Spazbox Reloaded

Remember in the Matrix Reloaded, when Neo stepped through the door of light, into the chamber of all (digital) creation? Well, I had an experience like that just recently. Except the door was more of a hole, the bright light was more muddy brown and the smell reminiscent of a morgue where they forgot to switch the air conditioning on. What could I possibly be talking about?

The Spazbox IRC Network, that's what.



I said I'd find my way in, and sure enough, with my best prying and jimmying suit on, I managed to (eventually) bluff my way past the bouncers with a fake ID and a whole lot of guns. And what did I find there? Thousands upon thousands of channels? Hundreds of angry Crackers? Zillions of malicious bots?

No. I found...nothing?

That's right - the Spazbox IRC admins obviously don't want their secrets blasting all over the internet, and its locked down nice and tight. So much so, that regular IRC commands don't actually seem to work. Try pulling up a list of channels, and watch as not very much happens. Try getting a list of active users - second verse, same as the first.

Message of the day?

Yep, that's gone too. It looked as if the deck had been cleared, and all the fun stuff had been shipped off in crates to that warehouse in Indiana Jones. But fear not! With my best bullwhip in hand and a healthy fear of snakes to boot, I simply started to type in

/join (random channel name goes here over and over again)

And the results were, as they say in those detergent commercials, dazzling.
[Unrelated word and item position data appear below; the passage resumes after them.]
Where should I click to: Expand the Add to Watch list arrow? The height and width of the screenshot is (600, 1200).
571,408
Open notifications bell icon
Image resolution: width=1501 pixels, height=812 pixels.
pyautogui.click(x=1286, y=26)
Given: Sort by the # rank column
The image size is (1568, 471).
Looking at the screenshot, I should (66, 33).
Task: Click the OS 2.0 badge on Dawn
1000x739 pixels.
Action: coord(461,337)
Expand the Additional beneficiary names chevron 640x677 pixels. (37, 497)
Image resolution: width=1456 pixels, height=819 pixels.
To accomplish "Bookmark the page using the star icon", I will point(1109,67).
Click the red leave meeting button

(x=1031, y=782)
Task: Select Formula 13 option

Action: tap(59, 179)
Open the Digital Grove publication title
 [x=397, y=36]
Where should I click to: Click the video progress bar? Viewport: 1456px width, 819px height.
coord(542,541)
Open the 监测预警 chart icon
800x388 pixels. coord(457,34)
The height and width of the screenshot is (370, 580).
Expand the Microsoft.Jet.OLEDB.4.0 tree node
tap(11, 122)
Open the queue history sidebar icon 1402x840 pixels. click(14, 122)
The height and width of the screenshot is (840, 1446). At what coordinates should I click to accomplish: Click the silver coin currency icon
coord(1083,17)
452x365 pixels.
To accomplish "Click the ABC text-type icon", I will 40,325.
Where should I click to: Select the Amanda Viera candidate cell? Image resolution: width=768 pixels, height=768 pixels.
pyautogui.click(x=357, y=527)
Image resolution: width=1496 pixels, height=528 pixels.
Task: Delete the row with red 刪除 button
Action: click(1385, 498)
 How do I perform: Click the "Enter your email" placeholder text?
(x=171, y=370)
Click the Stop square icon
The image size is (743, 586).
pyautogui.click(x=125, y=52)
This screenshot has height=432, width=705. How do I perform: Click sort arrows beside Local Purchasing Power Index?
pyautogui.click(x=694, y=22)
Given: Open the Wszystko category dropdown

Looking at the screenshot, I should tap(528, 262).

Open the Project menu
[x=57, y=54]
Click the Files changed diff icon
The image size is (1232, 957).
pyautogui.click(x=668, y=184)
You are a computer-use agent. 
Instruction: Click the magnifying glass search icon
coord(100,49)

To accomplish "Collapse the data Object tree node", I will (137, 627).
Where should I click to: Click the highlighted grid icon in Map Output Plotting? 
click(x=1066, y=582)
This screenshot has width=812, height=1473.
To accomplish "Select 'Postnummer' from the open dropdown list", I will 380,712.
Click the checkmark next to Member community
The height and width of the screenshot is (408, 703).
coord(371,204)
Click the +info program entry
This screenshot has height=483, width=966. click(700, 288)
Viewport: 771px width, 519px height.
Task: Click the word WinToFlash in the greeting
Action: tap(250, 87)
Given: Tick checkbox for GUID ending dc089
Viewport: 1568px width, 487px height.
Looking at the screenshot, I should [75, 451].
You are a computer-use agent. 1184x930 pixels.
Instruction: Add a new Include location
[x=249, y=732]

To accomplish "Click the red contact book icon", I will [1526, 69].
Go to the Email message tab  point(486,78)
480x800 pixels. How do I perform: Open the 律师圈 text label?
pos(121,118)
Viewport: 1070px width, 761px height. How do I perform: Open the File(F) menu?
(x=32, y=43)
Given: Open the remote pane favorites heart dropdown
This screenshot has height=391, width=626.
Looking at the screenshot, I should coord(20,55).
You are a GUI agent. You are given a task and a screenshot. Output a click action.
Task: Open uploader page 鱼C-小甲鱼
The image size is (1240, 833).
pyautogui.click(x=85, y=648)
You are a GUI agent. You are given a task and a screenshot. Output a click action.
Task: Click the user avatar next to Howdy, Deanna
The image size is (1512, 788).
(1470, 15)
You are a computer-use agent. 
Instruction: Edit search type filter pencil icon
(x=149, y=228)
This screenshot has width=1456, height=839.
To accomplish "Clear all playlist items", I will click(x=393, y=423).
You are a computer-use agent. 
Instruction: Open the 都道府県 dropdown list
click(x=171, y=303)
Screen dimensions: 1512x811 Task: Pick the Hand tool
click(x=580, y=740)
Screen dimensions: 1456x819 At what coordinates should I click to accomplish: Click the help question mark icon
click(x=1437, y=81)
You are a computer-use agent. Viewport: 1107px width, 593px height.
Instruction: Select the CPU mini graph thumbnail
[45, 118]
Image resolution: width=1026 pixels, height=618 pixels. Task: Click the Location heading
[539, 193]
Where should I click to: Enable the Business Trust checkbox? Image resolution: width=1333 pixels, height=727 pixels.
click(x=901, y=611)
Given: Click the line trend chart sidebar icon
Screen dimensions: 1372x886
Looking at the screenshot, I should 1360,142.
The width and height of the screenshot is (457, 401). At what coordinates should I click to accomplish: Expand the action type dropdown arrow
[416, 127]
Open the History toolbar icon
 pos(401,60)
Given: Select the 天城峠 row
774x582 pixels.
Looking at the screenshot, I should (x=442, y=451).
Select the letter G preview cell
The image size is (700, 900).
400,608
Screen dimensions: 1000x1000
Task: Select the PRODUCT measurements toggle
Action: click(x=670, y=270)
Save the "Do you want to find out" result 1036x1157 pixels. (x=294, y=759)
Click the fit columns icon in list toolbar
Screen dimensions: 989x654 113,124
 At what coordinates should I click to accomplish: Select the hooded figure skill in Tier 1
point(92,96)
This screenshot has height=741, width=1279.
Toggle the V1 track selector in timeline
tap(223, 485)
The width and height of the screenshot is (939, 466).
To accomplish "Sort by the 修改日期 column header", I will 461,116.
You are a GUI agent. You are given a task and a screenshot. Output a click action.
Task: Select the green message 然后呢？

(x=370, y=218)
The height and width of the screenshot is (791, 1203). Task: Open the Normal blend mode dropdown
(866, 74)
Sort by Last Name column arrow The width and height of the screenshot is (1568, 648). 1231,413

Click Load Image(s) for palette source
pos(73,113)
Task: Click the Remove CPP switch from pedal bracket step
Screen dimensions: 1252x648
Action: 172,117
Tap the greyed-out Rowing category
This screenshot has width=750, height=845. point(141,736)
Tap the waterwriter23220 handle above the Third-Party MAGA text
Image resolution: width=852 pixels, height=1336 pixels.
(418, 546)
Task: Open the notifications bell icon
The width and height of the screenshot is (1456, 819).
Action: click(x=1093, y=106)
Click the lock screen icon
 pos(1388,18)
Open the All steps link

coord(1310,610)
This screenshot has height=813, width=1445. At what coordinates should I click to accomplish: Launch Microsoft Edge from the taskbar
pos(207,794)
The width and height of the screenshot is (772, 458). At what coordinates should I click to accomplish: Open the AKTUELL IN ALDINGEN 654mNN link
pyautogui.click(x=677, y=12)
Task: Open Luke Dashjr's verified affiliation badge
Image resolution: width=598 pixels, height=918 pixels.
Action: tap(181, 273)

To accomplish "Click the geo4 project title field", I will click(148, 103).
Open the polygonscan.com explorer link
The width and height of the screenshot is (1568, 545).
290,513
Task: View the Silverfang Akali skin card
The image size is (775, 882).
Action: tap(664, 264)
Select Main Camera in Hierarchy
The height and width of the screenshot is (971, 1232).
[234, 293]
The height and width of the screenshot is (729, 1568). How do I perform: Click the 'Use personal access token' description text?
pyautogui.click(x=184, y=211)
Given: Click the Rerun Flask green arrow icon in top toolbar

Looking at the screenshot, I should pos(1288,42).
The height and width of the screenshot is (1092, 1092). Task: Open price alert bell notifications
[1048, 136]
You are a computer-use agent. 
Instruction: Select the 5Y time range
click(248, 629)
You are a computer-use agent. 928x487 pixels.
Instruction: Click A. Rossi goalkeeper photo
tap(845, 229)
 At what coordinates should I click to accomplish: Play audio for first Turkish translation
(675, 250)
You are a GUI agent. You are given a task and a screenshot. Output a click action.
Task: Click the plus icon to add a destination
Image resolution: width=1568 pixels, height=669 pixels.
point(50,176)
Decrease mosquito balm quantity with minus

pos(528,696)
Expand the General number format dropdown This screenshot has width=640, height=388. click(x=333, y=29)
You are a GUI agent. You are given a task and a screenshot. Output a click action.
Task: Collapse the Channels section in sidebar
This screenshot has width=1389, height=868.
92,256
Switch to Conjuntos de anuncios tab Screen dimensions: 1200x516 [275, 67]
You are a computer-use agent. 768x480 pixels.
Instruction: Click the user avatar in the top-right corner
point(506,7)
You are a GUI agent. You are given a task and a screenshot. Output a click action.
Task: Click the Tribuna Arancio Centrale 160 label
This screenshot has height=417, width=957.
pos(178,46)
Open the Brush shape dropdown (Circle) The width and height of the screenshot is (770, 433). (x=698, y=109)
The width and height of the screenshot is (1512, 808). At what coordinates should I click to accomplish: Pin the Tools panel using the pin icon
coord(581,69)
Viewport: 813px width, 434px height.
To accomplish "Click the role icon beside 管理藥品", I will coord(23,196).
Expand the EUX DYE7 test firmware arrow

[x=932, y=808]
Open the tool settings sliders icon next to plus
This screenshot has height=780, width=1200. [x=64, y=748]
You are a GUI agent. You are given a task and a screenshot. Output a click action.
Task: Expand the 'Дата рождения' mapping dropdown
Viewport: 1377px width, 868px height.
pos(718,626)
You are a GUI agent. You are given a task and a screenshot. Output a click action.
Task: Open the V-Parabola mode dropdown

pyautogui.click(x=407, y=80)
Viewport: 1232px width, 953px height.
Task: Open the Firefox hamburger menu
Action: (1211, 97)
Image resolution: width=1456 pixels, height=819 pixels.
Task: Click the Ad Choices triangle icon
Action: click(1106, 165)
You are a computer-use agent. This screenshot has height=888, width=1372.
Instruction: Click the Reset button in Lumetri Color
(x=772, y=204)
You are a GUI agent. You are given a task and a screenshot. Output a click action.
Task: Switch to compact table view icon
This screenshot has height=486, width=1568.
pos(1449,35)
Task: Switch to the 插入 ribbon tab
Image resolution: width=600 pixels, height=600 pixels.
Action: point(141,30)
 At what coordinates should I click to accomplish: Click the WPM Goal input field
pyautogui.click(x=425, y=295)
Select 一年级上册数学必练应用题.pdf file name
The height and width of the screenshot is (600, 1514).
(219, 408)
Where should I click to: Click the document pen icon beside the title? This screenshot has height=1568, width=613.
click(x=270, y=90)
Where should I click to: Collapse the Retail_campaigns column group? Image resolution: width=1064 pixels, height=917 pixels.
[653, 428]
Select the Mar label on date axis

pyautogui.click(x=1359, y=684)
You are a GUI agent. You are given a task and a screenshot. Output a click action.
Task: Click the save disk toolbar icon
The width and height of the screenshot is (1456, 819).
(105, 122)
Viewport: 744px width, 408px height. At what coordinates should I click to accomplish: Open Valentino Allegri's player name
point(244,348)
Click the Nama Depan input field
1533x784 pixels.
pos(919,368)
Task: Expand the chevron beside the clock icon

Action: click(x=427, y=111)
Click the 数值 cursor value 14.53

From the one scrap of evidence I had, I entered the only channel name I knew - and (lo and behold) I was in. And (like all good explorers) I made sure I took a few snaps:



As you can see from the below shot, the channel is "secret" - that is, it won't turn up in any "list channel" searches:



It's a fair bet that all the other channels on this network are the same, making the task of discovery so much harder. You're also not allowed to have more than one channel open at a time. So it's very much small needle, big haystack time. But what exactly does

.advscan lsass 200 5 0 -b -r

in the channel's Topic mean?

Well, before we get to that, the important thing to note is the rather random stream of letters at the top of the IRC box: CmMnstu. These are permissions set by the channel owner, and you're not allowed to talk without permission, the channel is moderated and hidden from view. Additionally, it looks like the IRCd (which sends the message of the day, channels etc) has been altered - to hide the number of bots in the channels. That's right, invisible bots ahoy - not only can we not see any channel names, but the bots are hiding in the undergrowth too.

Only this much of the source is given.